Exercise goal: From the first line to the last, return the data exactly as written.

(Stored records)

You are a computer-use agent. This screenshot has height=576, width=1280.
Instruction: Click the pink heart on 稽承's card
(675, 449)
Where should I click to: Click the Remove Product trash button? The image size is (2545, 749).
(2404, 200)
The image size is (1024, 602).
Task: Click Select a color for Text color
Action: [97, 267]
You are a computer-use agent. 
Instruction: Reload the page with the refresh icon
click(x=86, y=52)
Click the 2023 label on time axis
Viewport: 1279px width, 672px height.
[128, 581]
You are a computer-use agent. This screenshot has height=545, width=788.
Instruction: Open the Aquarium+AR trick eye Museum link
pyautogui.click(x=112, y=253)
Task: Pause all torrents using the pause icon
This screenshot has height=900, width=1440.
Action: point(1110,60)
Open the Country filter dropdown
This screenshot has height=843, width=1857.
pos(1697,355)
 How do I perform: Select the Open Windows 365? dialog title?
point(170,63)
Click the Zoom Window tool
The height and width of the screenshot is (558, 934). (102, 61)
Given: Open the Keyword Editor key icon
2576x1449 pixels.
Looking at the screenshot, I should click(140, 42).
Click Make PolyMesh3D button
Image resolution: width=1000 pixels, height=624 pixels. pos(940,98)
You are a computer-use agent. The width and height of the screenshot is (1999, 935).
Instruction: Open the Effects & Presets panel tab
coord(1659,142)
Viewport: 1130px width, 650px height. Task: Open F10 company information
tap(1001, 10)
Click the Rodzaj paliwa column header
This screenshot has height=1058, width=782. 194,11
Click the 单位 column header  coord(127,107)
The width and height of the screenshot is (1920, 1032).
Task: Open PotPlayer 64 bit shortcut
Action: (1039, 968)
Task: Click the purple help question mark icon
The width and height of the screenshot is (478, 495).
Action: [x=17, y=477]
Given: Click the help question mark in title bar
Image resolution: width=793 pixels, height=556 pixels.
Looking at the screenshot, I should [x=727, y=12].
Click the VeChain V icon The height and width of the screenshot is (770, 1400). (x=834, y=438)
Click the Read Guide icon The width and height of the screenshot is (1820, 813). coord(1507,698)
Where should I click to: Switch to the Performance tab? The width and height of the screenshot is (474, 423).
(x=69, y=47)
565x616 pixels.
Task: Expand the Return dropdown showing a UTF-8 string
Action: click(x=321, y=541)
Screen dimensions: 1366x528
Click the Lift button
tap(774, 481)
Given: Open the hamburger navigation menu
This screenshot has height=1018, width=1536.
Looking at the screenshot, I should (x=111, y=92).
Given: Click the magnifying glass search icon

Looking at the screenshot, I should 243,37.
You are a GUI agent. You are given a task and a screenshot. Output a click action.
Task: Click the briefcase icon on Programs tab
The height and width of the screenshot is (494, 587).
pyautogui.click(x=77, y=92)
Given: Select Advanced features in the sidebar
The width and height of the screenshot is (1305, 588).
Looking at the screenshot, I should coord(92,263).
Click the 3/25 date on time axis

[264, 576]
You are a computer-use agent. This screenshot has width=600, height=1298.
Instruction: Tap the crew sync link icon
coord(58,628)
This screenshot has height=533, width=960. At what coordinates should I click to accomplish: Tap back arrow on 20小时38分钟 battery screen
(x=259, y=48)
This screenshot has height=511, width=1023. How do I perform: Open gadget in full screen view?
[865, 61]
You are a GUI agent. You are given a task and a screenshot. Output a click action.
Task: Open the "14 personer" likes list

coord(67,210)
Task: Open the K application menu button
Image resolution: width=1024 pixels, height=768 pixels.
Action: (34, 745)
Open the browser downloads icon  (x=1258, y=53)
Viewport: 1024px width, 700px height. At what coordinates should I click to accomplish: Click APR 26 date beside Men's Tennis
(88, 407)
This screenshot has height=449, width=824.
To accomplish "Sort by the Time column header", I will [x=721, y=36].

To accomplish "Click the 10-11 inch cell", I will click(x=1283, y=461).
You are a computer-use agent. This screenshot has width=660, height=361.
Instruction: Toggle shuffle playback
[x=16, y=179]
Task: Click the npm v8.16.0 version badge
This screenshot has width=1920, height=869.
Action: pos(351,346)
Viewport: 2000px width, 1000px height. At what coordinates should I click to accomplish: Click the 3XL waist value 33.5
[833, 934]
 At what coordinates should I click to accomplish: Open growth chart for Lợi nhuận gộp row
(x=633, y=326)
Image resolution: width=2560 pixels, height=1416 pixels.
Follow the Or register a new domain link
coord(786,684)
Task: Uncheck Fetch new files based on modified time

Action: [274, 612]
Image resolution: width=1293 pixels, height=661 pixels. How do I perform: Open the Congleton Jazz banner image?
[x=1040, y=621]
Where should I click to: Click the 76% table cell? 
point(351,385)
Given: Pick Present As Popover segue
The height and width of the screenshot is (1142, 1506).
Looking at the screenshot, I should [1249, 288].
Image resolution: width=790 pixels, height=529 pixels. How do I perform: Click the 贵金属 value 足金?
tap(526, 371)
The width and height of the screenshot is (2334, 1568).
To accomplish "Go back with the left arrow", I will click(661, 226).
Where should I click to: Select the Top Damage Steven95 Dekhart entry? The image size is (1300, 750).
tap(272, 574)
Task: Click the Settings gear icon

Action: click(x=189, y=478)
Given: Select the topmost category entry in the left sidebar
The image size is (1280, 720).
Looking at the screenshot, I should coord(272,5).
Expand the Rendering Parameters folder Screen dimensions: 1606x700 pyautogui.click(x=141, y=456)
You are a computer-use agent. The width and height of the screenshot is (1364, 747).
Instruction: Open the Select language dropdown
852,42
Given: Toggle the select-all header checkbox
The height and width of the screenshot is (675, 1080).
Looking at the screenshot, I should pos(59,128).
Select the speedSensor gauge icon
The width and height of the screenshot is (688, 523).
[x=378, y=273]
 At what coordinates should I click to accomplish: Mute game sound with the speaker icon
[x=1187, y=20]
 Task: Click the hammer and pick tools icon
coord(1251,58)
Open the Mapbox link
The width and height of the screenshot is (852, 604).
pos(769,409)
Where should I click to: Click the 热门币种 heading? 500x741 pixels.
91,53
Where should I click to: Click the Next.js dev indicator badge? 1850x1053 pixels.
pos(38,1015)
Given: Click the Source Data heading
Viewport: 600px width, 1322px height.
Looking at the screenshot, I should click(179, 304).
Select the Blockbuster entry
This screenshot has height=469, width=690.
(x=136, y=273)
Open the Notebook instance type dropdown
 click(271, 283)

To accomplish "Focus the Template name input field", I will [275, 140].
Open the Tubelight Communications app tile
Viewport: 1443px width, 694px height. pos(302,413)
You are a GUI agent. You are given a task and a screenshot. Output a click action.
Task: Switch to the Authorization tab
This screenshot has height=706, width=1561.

Task answer:
You are a computer-use agent. This screenshot has height=576, width=1280.
Instruction: Click the pink heart on 稽承's card
(675, 449)
Where should I click to: Click the Remove Product trash button? The image size is (2545, 749).
(2404, 200)
The image size is (1024, 602).
Task: Click Select a color for Text color
Action: [97, 267]
You are a computer-use agent. 
Instruction: Reload the page with the refresh icon
click(x=86, y=52)
Click the 2023 label on time axis
Viewport: 1279px width, 672px height.
[128, 581]
You are a computer-use agent. This screenshot has height=545, width=788.
Instruction: Open the Aquarium+AR trick eye Museum link
pyautogui.click(x=112, y=253)
Task: Pause all torrents using the pause icon
This screenshot has height=900, width=1440.
Action: point(1110,60)
Open the Country filter dropdown
This screenshot has height=843, width=1857.
pos(1697,355)
 How do I perform: Select the Open Windows 365? dialog title?
point(170,63)
Click the Zoom Window tool
The height and width of the screenshot is (558, 934). (102, 61)
Given: Open the Keyword Editor key icon
2576x1449 pixels.
Looking at the screenshot, I should click(140, 42).
Click Make PolyMesh3D button
Image resolution: width=1000 pixels, height=624 pixels. pos(940,98)
You are a computer-use agent. The width and height of the screenshot is (1999, 935).
Instruction: Open the Effects & Presets panel tab
coord(1659,142)
Viewport: 1130px width, 650px height. Task: Open F10 company information
tap(1001, 10)
Click the Rodzaj paliwa column header
This screenshot has height=1058, width=782. 194,11
Click the 单位 column header  coord(127,107)
The width and height of the screenshot is (1920, 1032).
Task: Open PotPlayer 64 bit shortcut
Action: (1039, 968)
Task: Click the purple help question mark icon
The width and height of the screenshot is (478, 495).
Action: [x=17, y=477]
Given: Click the help question mark in title bar
Image resolution: width=793 pixels, height=556 pixels.
Looking at the screenshot, I should [x=727, y=12].
Click the VeChain V icon The height and width of the screenshot is (770, 1400). (x=834, y=438)
Click the Read Guide icon The width and height of the screenshot is (1820, 813). coord(1507,698)
Where should I click to: Switch to the Performance tab? The width and height of the screenshot is (474, 423).
(x=69, y=47)
565x616 pixels.
Task: Expand the Return dropdown showing a UTF-8 string
Action: click(x=321, y=541)
Screen dimensions: 1366x528
Click the Lift button
tap(774, 481)
Given: Open the hamburger navigation menu
This screenshot has height=1018, width=1536.
Looking at the screenshot, I should (x=111, y=92).
Given: Click the magnifying glass search icon

Looking at the screenshot, I should 243,37.
You are a GUI agent. You are given a task and a screenshot. Output a click action.
Task: Click the briefcase icon on Programs tab
The height and width of the screenshot is (494, 587).
pyautogui.click(x=77, y=92)
Given: Select Advanced features in the sidebar
The width and height of the screenshot is (1305, 588).
Looking at the screenshot, I should coord(92,263).
Click the 3/25 date on time axis

[264, 576]
You are a computer-use agent. This screenshot has width=600, height=1298.
Instruction: Tap the crew sync link icon
coord(58,628)
This screenshot has height=533, width=960. At what coordinates should I click to accomplish: Tap back arrow on 20小时38分钟 battery screen
(x=259, y=48)
This screenshot has height=511, width=1023. How do I perform: Open gadget in full screen view?
[865, 61]
You are a GUI agent. You are given a task and a screenshot. Output a click action.
Task: Open the "14 personer" likes list

coord(67,210)
Task: Open the K application menu button
Image resolution: width=1024 pixels, height=768 pixels.
Action: (34, 745)
Open the browser downloads icon  (x=1258, y=53)
Viewport: 1024px width, 700px height. At what coordinates should I click to accomplish: Click APR 26 date beside Men's Tennis
(88, 407)
This screenshot has height=449, width=824.
To accomplish "Sort by the Time column header", I will [x=721, y=36].

To accomplish "Click the 10-11 inch cell", I will click(x=1283, y=461).
You are a computer-use agent. This screenshot has width=660, height=361.
Instruction: Toggle shuffle playback
[x=16, y=179]
Task: Click the npm v8.16.0 version badge
This screenshot has width=1920, height=869.
Action: pos(351,346)
Viewport: 2000px width, 1000px height. At what coordinates should I click to accomplish: Click the 3XL waist value 33.5
[833, 934]
 At what coordinates should I click to accomplish: Open growth chart for Lợi nhuận gộp row
(x=633, y=326)
Image resolution: width=2560 pixels, height=1416 pixels.
Follow the Or register a new domain link
coord(786,684)
Task: Uncheck Fetch new files based on modified time

Action: [274, 612]
Image resolution: width=1293 pixels, height=661 pixels. How do I perform: Open the Congleton Jazz banner image?
[x=1040, y=621]
Where should I click to: Click the 76% table cell? 
point(351,385)
Given: Pick Present As Popover segue
The height and width of the screenshot is (1142, 1506).
Looking at the screenshot, I should [1249, 288].
Image resolution: width=790 pixels, height=529 pixels. How do I perform: Click the 贵金属 value 足金?
tap(526, 371)
The width and height of the screenshot is (2334, 1568).
To accomplish "Go back with the left arrow", I will click(661, 226).
Where should I click to: Select the Top Damage Steven95 Dekhart entry? The image size is (1300, 750).
tap(272, 574)
Task: Click the Settings gear icon

Action: click(x=189, y=478)
Given: Select the topmost category entry in the left sidebar
The image size is (1280, 720).
Looking at the screenshot, I should coord(272,5).
Expand the Rendering Parameters folder Screen dimensions: 1606x700 pyautogui.click(x=141, y=456)
You are a computer-use agent. The width and height of the screenshot is (1364, 747).
Instruction: Open the Select language dropdown
852,42
Given: Toggle the select-all header checkbox
The height and width of the screenshot is (675, 1080).
Looking at the screenshot, I should pos(59,128).
Select the speedSensor gauge icon
The width and height of the screenshot is (688, 523).
[x=378, y=273]
 At what coordinates should I click to accomplish: Mute game sound with the speaker icon
[x=1187, y=20]
 Task: Click the hammer and pick tools icon
coord(1251,58)
Open the Mapbox link
The width and height of the screenshot is (852, 604).
pos(769,409)
Where should I click to: Click the 热门币种 heading? 500x741 pixels.
91,53
Where should I click to: Click the Next.js dev indicator badge? 1850x1053 pixels.
pos(38,1015)
Given: Click the Source Data heading
Viewport: 600px width, 1322px height.
Looking at the screenshot, I should click(179, 304).
Select the Blockbuster entry
This screenshot has height=469, width=690.
(x=136, y=273)
Open the Notebook instance type dropdown
 click(271, 283)

To accomplish "Focus the Template name input field", I will [275, 140].
Open the Tubelight Communications app tile
Viewport: 1443px width, 694px height. pos(302,413)
You are a GUI agent. You are given a task and a screenshot. Output a click action.
Task: Switch to the Authorization tab
This screenshot has height=706, width=1561.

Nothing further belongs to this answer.